BCE deal dealt another blow

Bell Canada Enterprises has been looking to close its $42 billion privatization by the Ontario Teachers Pension Plan and its private equity firm partners by Dec. 11, having said just weeks ago that the deal remained on track to close on schedule. However, BCE today said it was told by independent valuation firm KPMG that "based on its analysis, current market conditions and the amount of debt being used to fund the deal, it won't be able to deliver them [BCE and its buyers] a solvency opinion -- an express condition to closing the merger," according to a report in The Wall Street Journal.

BCE disputes KPMG's conclusion, saying its cash position, operating results and low mid-term debt maturities are working in its favor.

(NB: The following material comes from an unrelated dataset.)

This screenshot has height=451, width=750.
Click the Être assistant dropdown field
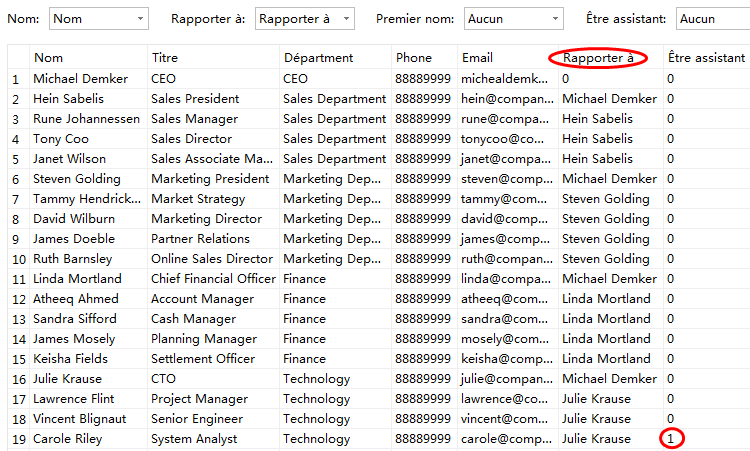pyautogui.click(x=713, y=18)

There is still a possibility that KPMG could reach a different conclusion by the planned closing date.

The BCE has traveled a tough road already, having overcome previous financing challenges, a bondholder lawsuit and a previous delay in the closing date, among other issues, such as an ongoing shareholder lawsuit related to the delay of dividend payments, not to mention an ongoing worldwide economic crisis that still could worsen.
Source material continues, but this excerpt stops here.